Почему фантазию автора (и читателей) «Саркофага» понадобилось дрессировать медицинскими заключениями, правительственными отчетами, комиссиями и постановлениями?
Сюжет пьесы прост: в «экспериментальном отделе института радиационной безопасности» на этаже, предназначенном для изучения воздействия радиации на человека, содержится один пациент - Бессмертный, он же Кролик. Несмотря на самую тяжелую форму лучевой болезни, он находится в институте уже около пятисот дней. На нем ставят опыты, которые ложатся в основу статей и отчетов: случай уникальный, потому что Бессмертный чувствует себя здоровым (с поправкой на уничтоженную радиацией иммунную систему и отсутствие памяти о событиях до попадания в институт). В какой-то момент где-то за пределами института на четвертом энергоблоке неназванной АЭС происходит авария, и на этаж один за другим начинают поступать новые пациенты с дозами радиации, сильно превышающими полученную Кроликом. Пациенты делятся друг с другом версиями произошедшего, поверхностно обсуждают физику реакторов и хозяйственные вопросы атомных станций, водят за нос Прокурора, пытающегося выяснить причины катастрофы, планируют побег из института, юлят, влюбляются в медиков-практиканток и один за другим умирают. В серии последних реплик Бессмертный завещает свой «эталонный» костный мозг для пересадки последнему оставшемуся в живых пациенту - Начальнику АЭС. Бессмертный хочет «приговорить его к жизни», чтобы сделать его живым свидетельством катастрофы и той архитектуры принятия решений, которая сделала ее возможной.

### Задание
Обновите отрывок текста о пьесе «Саркофаг» от слов «Почему фантазию автора» до слов «комиссиями и постановлениями?». Приведите его заново, заменив «дрессировать» на «укрощать».

Записи набора данных
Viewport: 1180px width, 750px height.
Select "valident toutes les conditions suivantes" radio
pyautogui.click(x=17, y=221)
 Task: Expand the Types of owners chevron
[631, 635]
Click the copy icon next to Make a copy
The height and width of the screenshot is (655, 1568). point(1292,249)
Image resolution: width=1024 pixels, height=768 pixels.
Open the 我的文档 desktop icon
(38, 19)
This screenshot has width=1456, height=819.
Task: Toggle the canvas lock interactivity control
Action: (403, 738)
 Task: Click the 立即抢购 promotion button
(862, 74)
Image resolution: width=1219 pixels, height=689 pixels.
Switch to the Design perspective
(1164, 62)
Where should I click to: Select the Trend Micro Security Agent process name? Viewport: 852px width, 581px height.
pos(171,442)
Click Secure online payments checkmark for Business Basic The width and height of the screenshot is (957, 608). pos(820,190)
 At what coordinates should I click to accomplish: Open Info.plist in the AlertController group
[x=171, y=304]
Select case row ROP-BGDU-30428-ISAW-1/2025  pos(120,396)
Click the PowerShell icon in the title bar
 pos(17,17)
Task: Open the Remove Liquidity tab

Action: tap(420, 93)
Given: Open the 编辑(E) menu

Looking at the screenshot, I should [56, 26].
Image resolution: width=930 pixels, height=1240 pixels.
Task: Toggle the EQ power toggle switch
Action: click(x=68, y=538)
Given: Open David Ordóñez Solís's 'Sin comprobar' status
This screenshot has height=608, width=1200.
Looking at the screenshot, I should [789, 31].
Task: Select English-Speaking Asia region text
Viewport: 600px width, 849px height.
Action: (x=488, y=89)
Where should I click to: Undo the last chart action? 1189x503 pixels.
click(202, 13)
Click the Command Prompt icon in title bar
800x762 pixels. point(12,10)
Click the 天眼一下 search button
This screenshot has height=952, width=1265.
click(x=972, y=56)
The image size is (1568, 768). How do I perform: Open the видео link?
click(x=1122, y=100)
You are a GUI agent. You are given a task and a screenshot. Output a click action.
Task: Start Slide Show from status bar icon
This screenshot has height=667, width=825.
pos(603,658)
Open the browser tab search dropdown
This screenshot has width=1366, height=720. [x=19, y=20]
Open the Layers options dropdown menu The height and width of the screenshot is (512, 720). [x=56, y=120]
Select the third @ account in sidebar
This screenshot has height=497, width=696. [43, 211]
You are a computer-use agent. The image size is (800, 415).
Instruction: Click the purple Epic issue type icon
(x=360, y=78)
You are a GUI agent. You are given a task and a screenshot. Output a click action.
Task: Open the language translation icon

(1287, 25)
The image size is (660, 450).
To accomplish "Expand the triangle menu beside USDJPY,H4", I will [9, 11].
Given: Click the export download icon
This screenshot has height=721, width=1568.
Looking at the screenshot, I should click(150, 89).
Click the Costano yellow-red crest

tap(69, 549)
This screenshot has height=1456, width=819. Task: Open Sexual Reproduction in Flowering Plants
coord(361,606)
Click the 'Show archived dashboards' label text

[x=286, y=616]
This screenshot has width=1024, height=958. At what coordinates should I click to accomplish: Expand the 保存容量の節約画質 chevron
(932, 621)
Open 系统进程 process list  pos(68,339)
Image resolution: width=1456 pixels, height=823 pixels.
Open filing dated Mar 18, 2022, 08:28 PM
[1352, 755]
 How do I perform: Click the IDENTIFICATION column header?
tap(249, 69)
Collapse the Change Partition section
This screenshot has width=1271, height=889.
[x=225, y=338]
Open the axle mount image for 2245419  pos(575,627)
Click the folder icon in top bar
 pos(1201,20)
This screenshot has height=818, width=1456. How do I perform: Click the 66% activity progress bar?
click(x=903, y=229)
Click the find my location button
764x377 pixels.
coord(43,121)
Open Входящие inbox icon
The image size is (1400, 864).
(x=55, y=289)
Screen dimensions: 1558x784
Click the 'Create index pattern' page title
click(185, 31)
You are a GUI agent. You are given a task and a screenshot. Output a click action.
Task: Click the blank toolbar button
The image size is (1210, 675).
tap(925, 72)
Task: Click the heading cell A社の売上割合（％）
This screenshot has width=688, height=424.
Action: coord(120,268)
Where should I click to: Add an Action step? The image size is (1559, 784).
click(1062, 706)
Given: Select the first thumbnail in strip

### Результат упражнения
Почему фантазию автора (и читателей) «Саркофага» понадобилось укрощать медицинскими заключениями, правительственными отчетами, комиссиями и постановлениями?